Thursday, August 2, 2012

Motley, Archibald John, Jr.

oil on canvas
91.4 x 121.3 cm (36 x 47 3/4 in.)
location unknown

Archibald John Motley, Junior (1891 - 1981) was an American painter. He studied painting at the Art Institute of Chicago during the 1910s. He is most famous for his colorful chronicling of the African-American experience during the 1920s and 1930s, and is considered one of the major contributors to the Harlem Renaissance. He specialized in portraiture and saw it "as a means of affirming racial respect and race pride."

"And that's why I say that racism is the first thing that they have got to get out of their heads, forget about this damned racism, to hell with racism ... That means nothing to an artist. We're all human beings. And the sooner that's forgotten and the sooner that you can come back to yourself and do the things that you want to do." (Motley)

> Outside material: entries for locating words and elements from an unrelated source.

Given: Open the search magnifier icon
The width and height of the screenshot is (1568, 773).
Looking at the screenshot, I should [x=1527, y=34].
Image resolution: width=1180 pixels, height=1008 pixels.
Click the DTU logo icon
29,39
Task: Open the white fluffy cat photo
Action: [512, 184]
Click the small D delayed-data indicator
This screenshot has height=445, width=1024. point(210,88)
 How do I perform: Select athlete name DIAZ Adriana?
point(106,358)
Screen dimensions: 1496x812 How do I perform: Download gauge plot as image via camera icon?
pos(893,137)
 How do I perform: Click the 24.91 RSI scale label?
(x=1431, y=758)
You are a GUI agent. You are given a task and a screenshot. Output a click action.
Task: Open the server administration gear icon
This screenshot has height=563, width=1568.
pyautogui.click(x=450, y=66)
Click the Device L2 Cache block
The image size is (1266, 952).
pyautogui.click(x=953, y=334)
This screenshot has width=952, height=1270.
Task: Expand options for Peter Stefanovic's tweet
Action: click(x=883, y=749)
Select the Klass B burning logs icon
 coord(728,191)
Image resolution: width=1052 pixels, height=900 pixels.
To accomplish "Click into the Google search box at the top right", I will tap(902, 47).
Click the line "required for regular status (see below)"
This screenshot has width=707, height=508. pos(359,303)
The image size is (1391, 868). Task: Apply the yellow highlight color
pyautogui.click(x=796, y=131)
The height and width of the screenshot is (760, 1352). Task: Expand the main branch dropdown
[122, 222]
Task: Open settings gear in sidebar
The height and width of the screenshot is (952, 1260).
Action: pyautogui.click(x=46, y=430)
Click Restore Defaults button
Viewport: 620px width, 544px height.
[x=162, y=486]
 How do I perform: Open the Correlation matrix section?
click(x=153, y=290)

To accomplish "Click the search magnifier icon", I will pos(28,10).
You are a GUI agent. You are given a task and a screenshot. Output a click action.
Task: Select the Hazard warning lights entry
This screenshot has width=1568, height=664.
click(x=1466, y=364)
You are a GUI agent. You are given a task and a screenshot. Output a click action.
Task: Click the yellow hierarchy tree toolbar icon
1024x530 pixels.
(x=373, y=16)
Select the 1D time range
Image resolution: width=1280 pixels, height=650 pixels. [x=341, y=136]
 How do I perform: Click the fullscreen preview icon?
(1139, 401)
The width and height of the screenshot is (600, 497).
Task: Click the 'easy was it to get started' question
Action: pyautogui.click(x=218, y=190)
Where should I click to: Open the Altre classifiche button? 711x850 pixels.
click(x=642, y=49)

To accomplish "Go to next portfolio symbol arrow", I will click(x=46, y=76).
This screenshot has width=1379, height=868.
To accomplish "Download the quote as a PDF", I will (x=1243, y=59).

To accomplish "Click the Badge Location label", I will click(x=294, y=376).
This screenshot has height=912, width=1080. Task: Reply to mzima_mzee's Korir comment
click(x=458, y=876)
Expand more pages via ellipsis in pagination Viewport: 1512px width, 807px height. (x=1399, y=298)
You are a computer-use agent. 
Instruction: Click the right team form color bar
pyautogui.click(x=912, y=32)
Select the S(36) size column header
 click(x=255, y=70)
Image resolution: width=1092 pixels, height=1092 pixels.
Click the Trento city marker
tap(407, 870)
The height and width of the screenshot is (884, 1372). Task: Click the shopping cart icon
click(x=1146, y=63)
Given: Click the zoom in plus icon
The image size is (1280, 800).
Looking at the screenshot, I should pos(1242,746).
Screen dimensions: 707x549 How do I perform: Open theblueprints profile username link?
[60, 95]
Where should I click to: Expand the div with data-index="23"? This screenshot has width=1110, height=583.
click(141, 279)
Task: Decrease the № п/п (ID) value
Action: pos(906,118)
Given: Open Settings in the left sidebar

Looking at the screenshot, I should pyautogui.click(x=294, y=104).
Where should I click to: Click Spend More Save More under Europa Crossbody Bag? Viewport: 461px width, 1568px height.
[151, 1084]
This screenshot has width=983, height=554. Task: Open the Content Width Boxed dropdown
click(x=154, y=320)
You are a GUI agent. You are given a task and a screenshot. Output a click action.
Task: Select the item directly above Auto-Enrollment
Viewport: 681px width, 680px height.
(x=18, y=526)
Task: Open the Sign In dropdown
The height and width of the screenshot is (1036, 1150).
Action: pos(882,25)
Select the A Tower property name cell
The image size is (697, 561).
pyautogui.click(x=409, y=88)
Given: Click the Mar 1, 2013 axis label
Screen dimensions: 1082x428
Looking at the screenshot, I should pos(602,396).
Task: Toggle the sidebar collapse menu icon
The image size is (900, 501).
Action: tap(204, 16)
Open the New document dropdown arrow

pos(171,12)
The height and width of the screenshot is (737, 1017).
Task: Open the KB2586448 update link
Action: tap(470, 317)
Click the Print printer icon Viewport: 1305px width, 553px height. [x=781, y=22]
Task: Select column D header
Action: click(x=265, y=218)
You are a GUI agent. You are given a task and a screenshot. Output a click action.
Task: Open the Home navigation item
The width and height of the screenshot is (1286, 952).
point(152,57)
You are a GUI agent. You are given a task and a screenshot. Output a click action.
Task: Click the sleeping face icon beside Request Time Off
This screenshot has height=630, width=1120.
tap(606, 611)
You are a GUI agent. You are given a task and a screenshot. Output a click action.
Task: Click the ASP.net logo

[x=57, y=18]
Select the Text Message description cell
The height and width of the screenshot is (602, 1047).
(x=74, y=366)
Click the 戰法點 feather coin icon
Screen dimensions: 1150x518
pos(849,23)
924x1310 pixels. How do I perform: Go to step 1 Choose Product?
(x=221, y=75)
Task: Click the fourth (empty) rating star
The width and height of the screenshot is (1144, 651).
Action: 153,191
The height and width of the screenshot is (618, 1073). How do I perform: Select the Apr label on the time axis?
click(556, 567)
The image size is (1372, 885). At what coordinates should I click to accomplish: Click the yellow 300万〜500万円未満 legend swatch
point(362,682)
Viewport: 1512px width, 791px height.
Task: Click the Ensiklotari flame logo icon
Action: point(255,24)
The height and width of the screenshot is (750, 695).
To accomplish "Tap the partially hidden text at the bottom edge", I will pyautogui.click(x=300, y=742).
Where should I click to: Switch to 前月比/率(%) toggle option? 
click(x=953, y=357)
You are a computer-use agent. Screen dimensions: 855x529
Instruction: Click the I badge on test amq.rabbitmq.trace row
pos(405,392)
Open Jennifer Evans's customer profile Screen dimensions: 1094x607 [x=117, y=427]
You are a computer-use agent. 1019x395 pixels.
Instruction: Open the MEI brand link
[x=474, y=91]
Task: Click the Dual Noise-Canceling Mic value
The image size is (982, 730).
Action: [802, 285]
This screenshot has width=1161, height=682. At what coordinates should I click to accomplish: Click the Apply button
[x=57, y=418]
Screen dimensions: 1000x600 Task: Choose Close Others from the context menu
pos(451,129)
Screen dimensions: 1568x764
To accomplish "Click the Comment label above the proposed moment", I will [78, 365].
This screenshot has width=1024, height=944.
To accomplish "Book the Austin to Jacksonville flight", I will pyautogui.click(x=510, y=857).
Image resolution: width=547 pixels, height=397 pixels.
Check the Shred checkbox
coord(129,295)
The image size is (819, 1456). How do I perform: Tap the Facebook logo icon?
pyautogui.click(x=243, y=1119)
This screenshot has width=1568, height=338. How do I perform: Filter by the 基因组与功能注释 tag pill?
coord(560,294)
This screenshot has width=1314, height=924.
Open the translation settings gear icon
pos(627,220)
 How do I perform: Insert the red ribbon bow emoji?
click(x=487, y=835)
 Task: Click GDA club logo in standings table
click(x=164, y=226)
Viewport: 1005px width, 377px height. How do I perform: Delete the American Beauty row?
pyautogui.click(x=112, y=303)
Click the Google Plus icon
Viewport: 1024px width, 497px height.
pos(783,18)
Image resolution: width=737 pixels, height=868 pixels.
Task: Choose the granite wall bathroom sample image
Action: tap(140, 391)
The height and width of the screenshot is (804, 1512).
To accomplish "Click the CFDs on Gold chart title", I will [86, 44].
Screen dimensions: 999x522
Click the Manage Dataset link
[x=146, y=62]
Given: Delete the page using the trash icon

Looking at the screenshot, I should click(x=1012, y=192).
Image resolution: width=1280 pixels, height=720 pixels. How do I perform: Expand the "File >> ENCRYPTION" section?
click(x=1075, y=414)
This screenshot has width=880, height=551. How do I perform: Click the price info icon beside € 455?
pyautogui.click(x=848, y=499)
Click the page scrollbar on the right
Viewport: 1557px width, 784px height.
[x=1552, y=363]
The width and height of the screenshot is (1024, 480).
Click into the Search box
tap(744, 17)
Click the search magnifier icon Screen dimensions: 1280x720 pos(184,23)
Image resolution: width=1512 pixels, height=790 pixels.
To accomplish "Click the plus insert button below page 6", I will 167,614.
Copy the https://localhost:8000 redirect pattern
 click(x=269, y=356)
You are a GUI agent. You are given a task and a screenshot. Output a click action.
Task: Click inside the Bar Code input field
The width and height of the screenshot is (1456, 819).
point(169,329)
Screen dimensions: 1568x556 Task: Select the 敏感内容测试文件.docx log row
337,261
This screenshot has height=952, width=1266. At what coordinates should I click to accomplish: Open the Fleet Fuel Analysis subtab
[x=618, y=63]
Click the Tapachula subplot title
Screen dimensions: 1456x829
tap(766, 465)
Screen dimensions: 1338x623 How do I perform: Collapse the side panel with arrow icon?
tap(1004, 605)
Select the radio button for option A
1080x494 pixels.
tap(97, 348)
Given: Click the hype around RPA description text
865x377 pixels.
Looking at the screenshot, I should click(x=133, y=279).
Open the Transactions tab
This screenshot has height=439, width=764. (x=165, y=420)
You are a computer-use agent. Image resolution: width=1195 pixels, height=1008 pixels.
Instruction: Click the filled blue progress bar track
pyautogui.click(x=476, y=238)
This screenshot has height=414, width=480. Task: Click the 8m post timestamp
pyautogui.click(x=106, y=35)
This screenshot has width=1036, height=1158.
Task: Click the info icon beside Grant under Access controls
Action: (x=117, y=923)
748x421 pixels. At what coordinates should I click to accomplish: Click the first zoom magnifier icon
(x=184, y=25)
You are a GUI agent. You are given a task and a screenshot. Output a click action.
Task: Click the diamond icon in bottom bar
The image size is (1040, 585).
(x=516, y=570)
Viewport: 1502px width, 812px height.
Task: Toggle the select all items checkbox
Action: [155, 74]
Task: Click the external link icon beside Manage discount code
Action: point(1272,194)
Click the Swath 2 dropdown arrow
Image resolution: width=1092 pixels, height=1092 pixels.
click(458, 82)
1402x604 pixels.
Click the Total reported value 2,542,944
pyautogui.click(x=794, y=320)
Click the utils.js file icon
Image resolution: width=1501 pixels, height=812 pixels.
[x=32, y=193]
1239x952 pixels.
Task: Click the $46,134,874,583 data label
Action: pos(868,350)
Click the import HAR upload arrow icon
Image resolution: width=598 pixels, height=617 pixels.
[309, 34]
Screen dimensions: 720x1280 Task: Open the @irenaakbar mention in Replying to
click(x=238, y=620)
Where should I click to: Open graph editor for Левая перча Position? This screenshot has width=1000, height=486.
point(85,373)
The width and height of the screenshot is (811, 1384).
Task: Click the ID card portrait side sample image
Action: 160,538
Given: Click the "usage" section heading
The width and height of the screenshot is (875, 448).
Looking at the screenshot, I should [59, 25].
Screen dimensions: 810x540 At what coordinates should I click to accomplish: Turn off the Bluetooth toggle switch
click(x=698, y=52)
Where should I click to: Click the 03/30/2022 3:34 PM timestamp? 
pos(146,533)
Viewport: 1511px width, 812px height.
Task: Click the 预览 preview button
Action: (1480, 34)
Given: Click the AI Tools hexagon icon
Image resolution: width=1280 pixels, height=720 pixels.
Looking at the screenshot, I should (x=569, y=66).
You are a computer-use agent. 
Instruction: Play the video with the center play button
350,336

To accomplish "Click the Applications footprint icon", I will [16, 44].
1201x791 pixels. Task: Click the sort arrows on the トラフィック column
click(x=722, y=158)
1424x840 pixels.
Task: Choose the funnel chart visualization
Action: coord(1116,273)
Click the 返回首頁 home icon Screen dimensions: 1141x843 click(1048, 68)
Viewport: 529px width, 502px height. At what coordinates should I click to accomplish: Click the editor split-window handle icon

His night scenes and crowd scenes, heavily influenced by jazz culture, are perhaps his most popular and most prolific. He depicted a vivid, urban black culture that bore little resemblance to the conventional and marginalizing rustic images of black Southerners so popular in the cultural eye. It is important to note, however, that it was not his community he was representing. Unlike many other Harlem Renaissance artists, he never lived in Harlem - he was born in New Orleans and spent the majority of his life in Chicago. He married a white woman and was among the affluent and elite black community of Chicago. He was not a part of that urban experience in the same way his subjects were.
He was awarded the Harmon Foundation award in 1928, and then became the first African-American to have a one-man exhibit in New York City.